Court Opinion

ID: 9603686
Source: CourtListenerOpinion
Date Created: 2023-08-22 02:08:54.965722+00
Date Added: 2024-06-11T09:11:55.008399
License: Public Domain

ZLAKET, Justice,
dissenting.
I agree that respondent should be suspended from the practice of law for a reasonable period of time to ensure that he presents no further threat to the public. I do not agree, however, that his personal and emotional problems should be ignored in mitigation. After seeing and listening to the witnesses, including respondent, the hearing committee specifically found those problems to be a mitigating factor. The disciplinary commission and the court have rejected this important finding because it was unsupported by medical testimony. I take little comfort in such a ruling even assuming, as the majority says, that it is bolstered by the ABA Standards. Those standards are guidelines, nothing more, and in my view they should not be applied where to do so would work an injustice. The respondent’s testimony was uncontroverted. The fact that it was also “self-serving” does not make it worthless. To say that it is entitled to no weight at all makes little sense to me.
It is noteworthy that one of the three people on the hearing committee was a prominent Phoenix psychiatrist. Moreover, the transcript of the aggravation/mitigation hearing shows that respondent, representing himself, asked if the committee wanted him to get a letter from his therapist. He explained that he could not afford to pay the witness to come to the hearing, but that he probably could obtain a written report. In an adversarial display that hardly seems appropriate to a proceeding like this, bar counsel strongly objected. The subject was then apparently dropped. In view of the later mitigation finding, one can only conclude that even in the absence of an expert’s report or testimony, the committee was persuaded that respondent’s difficulties were genuine, not feigned. Furthermore, while the majority is correct that respondent was initially unable to recall the name and address of his doctor, it should be noted that he did provide this information by the end of the hearing.
*140It is significant that the same mitigation finding of “personal or emotional problems” was made by a completely different hearing committee in the separate disciplinary proceeding now deemed by the court to be a prior infraction for purposes of aggravation. That separate matter arose out of conduct which occurred dining the same general time frame as respondent’s actions leading to the charges in this case. Remarkably, the disciplinary commission there accepted the above finding in mitigation, specifically noting respondent’s testimony that “his negligence and failure to respond to the State Bar were both the result of his depression.” Yet, proof in that matter was not significantly different from what was presented here.

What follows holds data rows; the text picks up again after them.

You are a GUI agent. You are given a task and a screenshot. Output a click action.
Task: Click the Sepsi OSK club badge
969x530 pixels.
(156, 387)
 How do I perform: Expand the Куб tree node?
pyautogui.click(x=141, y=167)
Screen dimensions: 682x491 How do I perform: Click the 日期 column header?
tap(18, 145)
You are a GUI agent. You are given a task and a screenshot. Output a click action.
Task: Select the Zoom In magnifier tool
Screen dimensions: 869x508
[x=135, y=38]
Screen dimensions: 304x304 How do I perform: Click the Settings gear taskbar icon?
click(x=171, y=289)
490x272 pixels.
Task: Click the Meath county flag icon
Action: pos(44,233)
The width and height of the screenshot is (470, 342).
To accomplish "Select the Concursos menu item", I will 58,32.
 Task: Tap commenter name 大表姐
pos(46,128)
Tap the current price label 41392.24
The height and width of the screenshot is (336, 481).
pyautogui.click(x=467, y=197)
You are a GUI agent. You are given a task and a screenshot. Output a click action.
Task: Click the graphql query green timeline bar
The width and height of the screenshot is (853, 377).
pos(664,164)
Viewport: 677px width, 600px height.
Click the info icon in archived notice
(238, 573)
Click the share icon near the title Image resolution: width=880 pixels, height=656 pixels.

Other inconsistencies appear as well. For example, here the commission placed little or no value on respondent’s explanation that he was not unwilling to make restitution, but only financially unable to do so. In the other case, it seemed to give favorable treatment to such testimony. In neither commission report is there reference to the other. In fact, both reports specifically recite in mitigation that respondent has had no other disciplinary infractions. Finally, in the “prior” case, the commission recommended only that respondent be censured and placed on probation. It inexplicably did not recommend suspension despite the bar’s urgings and the fact that its members must have known of this proceeding.
I also have minor disagreement with the way certain facts are portrayed in the majority opinion. For example, the hearing committee’s early desire to disbar respondent was obviously due to his failure to have made an appearance, or to have done anything at all to defend himself (perhaps an additional indication of his depressed mental state). Because of proportionality concerns, however, the committee voted only to suspend him for six months and one day. Later, after respondent requested an aggravation/mitigation hearing and gave his testimony, the committee recommended a 120 day suspension followed by a two year probation. Clearly, the people in this process who had an opportunity to view the witnesses and hear the testimony were moved to retreat substantially from their original positions.
The primary purpose of discipline is to protect the public, not to punish the lawyer. Despite this frequent pronouncement, I perceive an increasingly punitive trend in many of these cases. While I certainly do not condone respondent’s conduct, I cannot ignore the hearing committee’s finding that his emotional difficulties, resulting from a series of personal crises, contributed significantly to his actions. To me, this is adequately supported by the record. I could therefore adopt the committee’s recommendation of a 120 day suspension, accompanied by strict probation and specific conditions for reinstatement designed to ensure respondent’s stability and competence before permitting his return to the practice of law. Such safeguards should be sufficient to protect the public.
I would also not have difficulty if the suspension were for six months and one day, as recommended by one member of that committee. I cannot, however, subscribe to the two year suspension imposed here, because it fails to take into account important mitigating evidence specifically found by not just one, but two distinct hearing committees. I therefore respectfully dissent.